Danvers archivist Dick Trask, an expert on the era, was not surprised to hear the climate-change theory. Nor was he convinced. He's heard all of the explanations and says, "These theories tell us more about the present than they do about the past."

While acknowledging that all this happened in what was likely a time of climate cooling, Trask notes that people are often using their own experiences to explain what was happening three centuries ago. For example, he points to the 1970s notion that ergot was the culprit.

A fungus on rye plants, ergot would have created hallucinations for the unknowing farmers who processed and ate the grain. That perhaps explains the "specters" or visions that accusers claimed to see.

It is no coincidence that the 1970s was an era of experimentation with drugs, including hallucinogens, Trask said. In the 19th century, a time of religious experimentation, came the suggestion that it was a Puritan power grab by religious figures who felt their authority slipping away.

In the 1960s, socialists framed the upheaval as an effort by greedy landowners to steal the property of the victims.

More recently came the link to post-traumatic stress syndrome, which points to the fact that many of those involved had been exposed to violent American Indian attacks and had seen family members slaughtered.

Oster's research is being cited now by conservative writers, including the "Powerline" blog, to rebut the impression that climate change is a recent phenomenon.

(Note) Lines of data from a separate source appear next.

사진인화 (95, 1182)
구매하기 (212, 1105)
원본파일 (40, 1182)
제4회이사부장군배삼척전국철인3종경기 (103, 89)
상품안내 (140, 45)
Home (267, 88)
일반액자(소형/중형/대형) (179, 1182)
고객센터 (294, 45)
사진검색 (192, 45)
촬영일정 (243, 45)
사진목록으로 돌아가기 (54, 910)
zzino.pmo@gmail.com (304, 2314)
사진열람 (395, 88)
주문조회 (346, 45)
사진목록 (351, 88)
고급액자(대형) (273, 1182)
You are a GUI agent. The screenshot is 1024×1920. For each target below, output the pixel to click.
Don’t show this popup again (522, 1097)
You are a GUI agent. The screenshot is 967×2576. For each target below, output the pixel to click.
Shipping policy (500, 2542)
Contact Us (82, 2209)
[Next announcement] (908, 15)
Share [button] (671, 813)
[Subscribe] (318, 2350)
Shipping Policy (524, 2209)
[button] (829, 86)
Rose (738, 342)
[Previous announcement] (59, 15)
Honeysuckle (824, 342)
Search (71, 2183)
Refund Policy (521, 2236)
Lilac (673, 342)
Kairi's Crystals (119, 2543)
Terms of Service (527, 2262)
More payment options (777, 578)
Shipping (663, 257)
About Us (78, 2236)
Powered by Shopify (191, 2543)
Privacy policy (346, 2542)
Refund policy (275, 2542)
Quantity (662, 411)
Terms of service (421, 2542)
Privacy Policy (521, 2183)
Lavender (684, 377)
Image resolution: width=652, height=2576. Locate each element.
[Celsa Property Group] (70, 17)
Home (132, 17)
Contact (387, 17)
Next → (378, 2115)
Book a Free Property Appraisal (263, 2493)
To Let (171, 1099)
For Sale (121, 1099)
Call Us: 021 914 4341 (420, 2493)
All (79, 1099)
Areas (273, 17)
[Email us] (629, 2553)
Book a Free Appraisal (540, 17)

Perhaps what's most remarkable is the fact that the quest to discover the reason for the witch trials has occupied so many for so many years. References to Salem as "hag-ridden" can be found in documents beginning almost immediately after the trial was completed, Baker said.

And they have never stopped.

"We all love a mystery," Baker said. Worse was done in Europe, with thousands of victims killed over the centuries. But perhaps in America, the expectation was for something better.

"I honestly do think Salem is in America's psyche," Baker said. "It's unfinished business."